Митька поднял голову. Хрустнула на зубах земля. Он сплюнул раз, другой черную тягучую слюну и хотел было заплакать, но в самый последний миг перед слезой Сдержался и начал отыскивать в толпе отца. Никогда Митька не видел его таким. Отец метался в толпе, кричал, властно командовал, и ему повиновались, он будто ростом стал выше. Митька испугался, как бы не попала в него, такого большого, пуля. Неподалеку он увидел бабку Просу. Опершись на ореховую палку, она напряженно всматривалась в горбовину большака.

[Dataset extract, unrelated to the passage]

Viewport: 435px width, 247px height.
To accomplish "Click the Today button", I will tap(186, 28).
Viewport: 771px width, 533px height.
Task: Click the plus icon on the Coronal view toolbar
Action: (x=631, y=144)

Митька приподнялся на руках, руки тряслись, и, вскочив на ноги и пригнувшись, побежал к ней.
Он увал возле самых ног бабки Просы, опять захрустело на зубах, дернул ее за подол и закричал:
— Ба! Ба! Ходи скорей в ямку! Сейчас стрелять оттуда будут, ба!
— Погоди-ка, внучек, — ответила бабка Проса и сильной цепкой рукой ухватила Митьку за плечо, не давая ему встать.
— Пойдем скорее, ба, — заныл, задергался под ее рукою Митька. — А то сейчас по Дятлу залпами начнут бить и пули сюда полетят!
— Все померкло. Все чернотой залило. Ничего не вижу. Подведи-ка, Митюшка, меня к отцу. К папке веди. Слышишь? Поднимайся. Поднимайся, не бойся. Веди, детка.
Все уже лежали. Кто где. Кто притулился за деревьями. Кто добежал до кустов и схоронился там в глубоко прорезанных колеях старой дороги. Кто лег прямо на краю поля в выпаханной до песка борозде. За такую пахоту по морде бы следовало, но теперь те, кто лежал в той рыжей борозде, поминали нерадивого пахаря разве что добрым словом.
Один Василий Прасолёнков не пригнул ни колен, ни головы. Он стоял, смотрел пристально в поле, и ветер неистово разбрасывал его русый чуб.